Searching for Relevancy
Just last week, after more than a year of planning and adjusting, Google introduced a sweeping change to its search algorithm aiming to strike back against so-called "content farms" that have been increasingly spamming search results over the last few years. According to Google fellow Amit Singhal (who seems to be in the news a lot lately), this problem has been on their radar for awhile and the new change will have an impact on an estimated 11.8% of search queries.
It was a necessary step to maintaining search relevancy and is particularly important since people are now increasingly turning to the web, and search engines in particular, to research products and services that they are intending to purchase. According to Pew, 58% of Americans now research online for future purchases, up from 49% in 2004. Medical queries and health related searches are increasing steadily as well, as The Pew Internet Project recently found that in the United States:
66% of internet users look online for information about a specific disease or medical problem
56% of internet users look online for information about a certain medical treatment or procedure
44% of internet users look online for information about doctors or other health professionals
36% of internet users look online for information about hospitals or other medical facilities
33% of internet users look online for information related to health insurance
29% of internet users look online for information about food safety or recalls
24% of internet users look online for information about drug safety or recalls
22% of internet users look online for information about environmental health hazards
Much of the press regarding Google's announcement has centered around Demand Media's suite of websites such as eHow, et al, that are seemingly ubiquitous nowadays when Googling any question-based search phrase. According to Demand Media's CEO Richard Rosenblatt, the quality of their eHow articles are screened and have to meet some set standard. But when utilizing a network of over 13,000 free-lance writers to pen these pages, this could be disputable. One of my friends, who works as a writer and copy-editor in the journalistic field, worked freelance for Demand Media while between jobs last year. The main lesson from his experience? Getting paid per article did not translate to creating the best quality, most trustworthy work.

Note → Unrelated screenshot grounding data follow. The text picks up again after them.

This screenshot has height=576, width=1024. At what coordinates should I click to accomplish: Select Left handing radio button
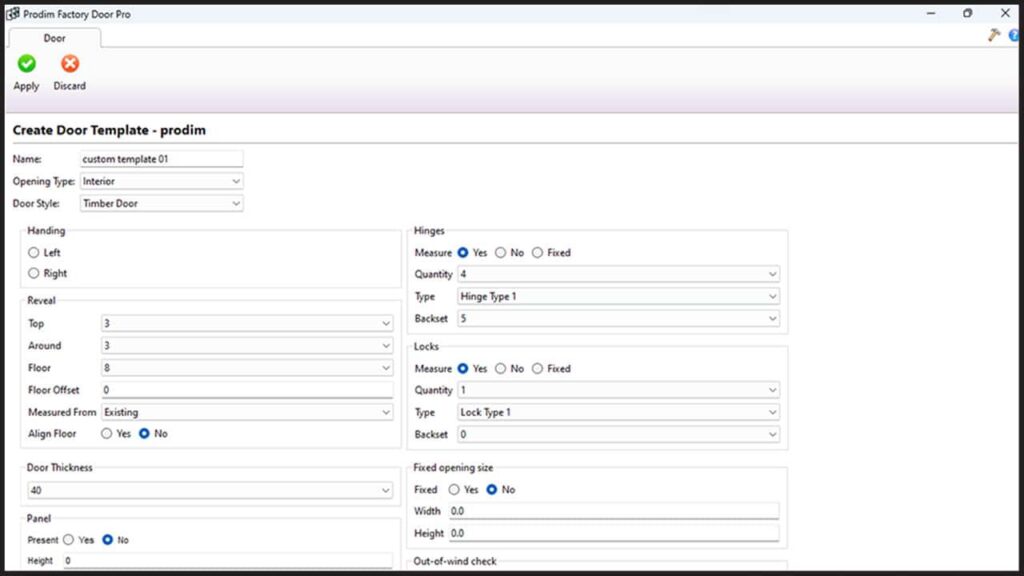(x=34, y=253)
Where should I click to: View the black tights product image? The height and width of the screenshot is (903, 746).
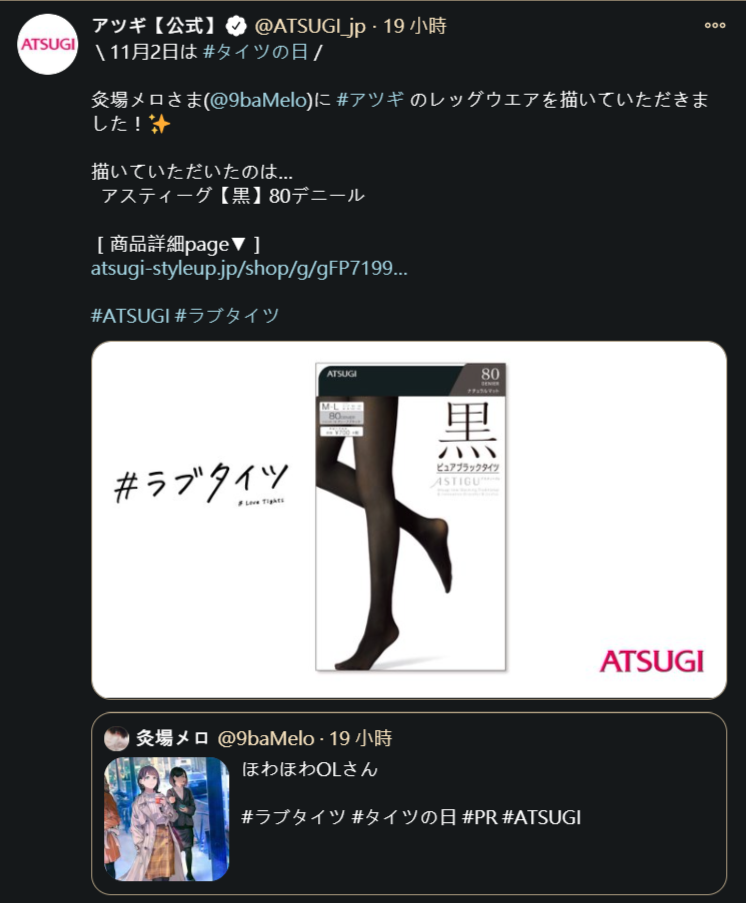click(x=411, y=517)
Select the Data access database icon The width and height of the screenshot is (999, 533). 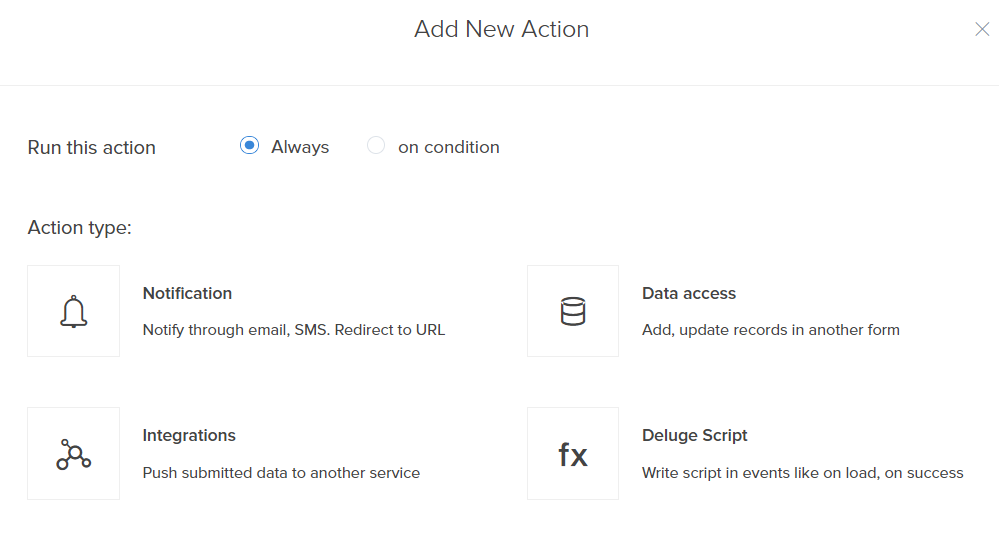(x=573, y=311)
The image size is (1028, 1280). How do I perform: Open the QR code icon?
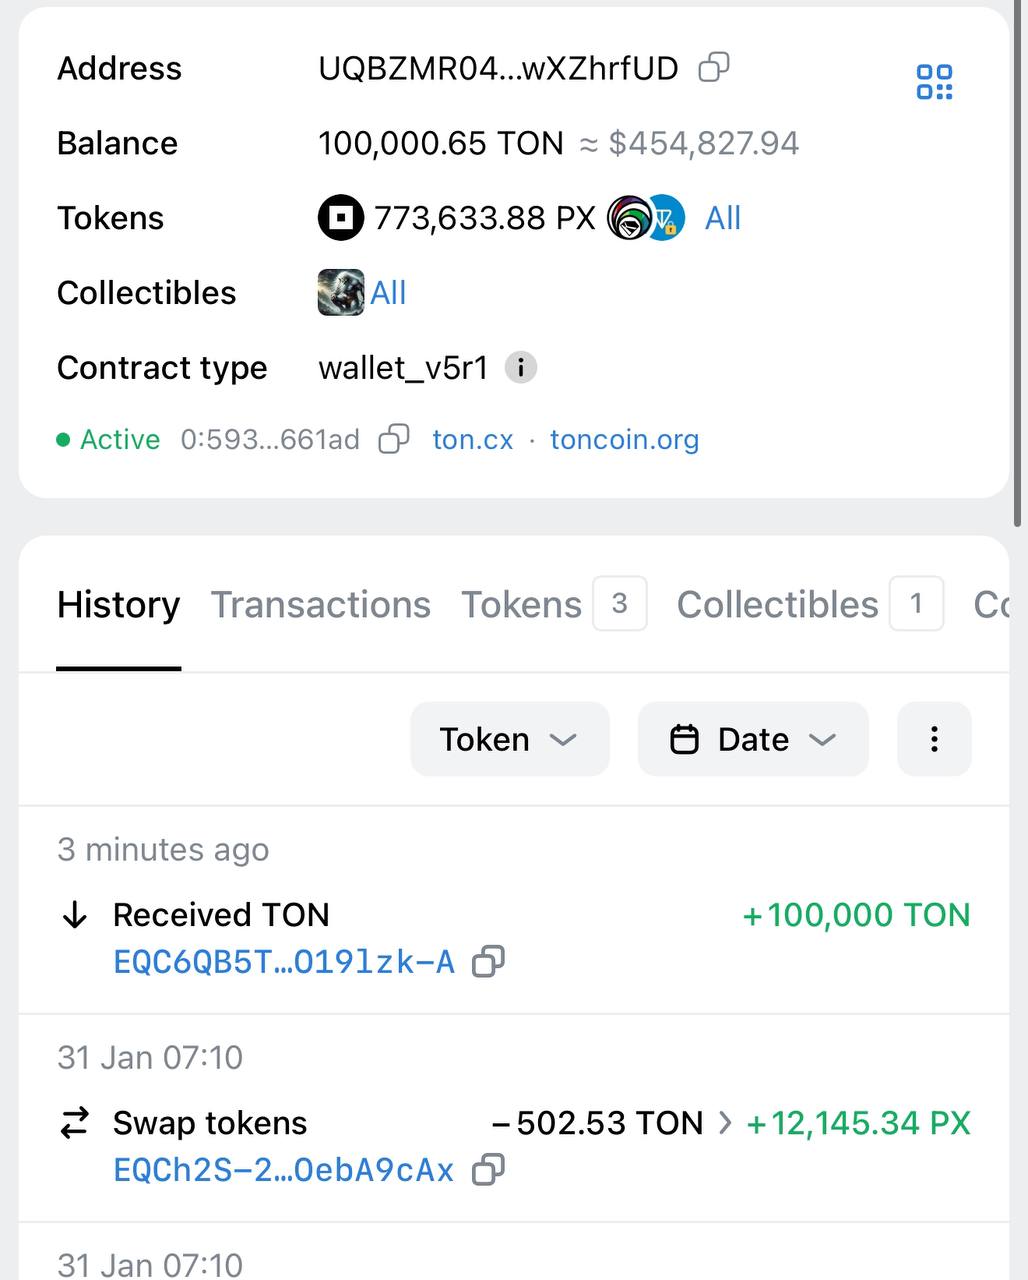[935, 82]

New content on a site is an important facet of maintaining a high search ranking, and that's perfectly exemplified by the over 300 Demand Media sites and their ilk that put out massive amounts of new content on a daily basis and regularly maintain a Page One presence. Because of this, almost half of their revenue was directly tied to their high Google ranking and the ads that they sold based upon that. Probably the bigger culprits, at least in Google's eyes, are spammy content farms that repeatedly copy the same material over and over again on different sites and link them together, thus creating "new" content and a higher PageRank at the same time. As Singhal and Google spam buster Matt Cutts said on a blog post announcing the change, "Google depends on the high-quality content created by wonderful websites around the world, and we do have a responsibility to encourage a healthy web ecosystem. Therefore, it is important for high-quality sites to be rewarded, and that's exactly what this change does."

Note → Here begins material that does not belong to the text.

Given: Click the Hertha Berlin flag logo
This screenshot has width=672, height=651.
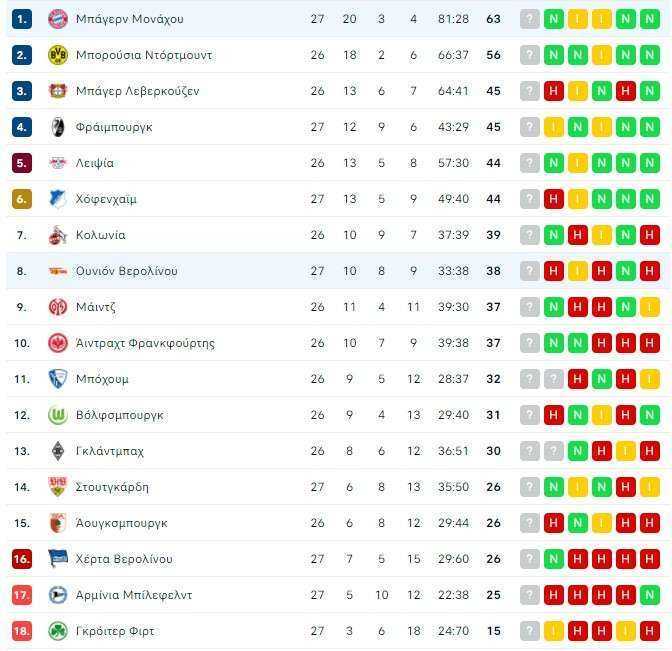Looking at the screenshot, I should 58,559.
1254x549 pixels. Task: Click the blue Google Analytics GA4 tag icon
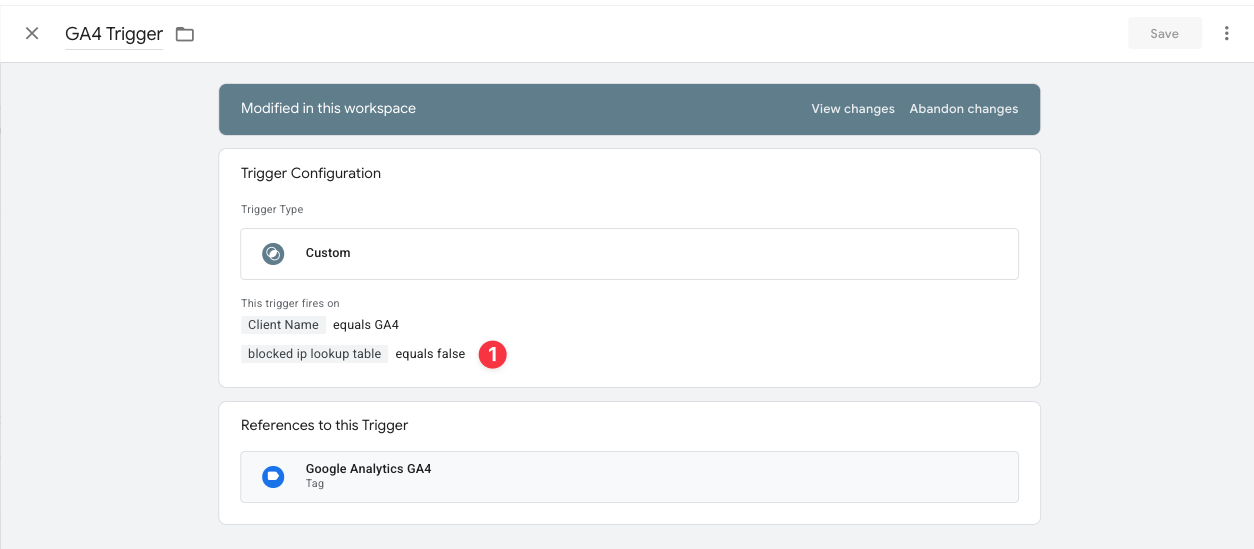[x=273, y=477]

While it's too early to tell exactly how the new changes at Google will affect any particular business (Demand Media has seen some rankings go up, while others have gone down); it was a necessary step for maintaining relevancy and repairing a reputation that has taken some hits over the last few years and caused upstarts like Bing top actually surpass Google in some user satisfaction polls. Hopefully, as responsible websites keep maintaining new and user-relevant content on their pages, i.e. don't have visitors "boomerang" immediately back to the search results page, they should start winning their ranking battle against the spam sites.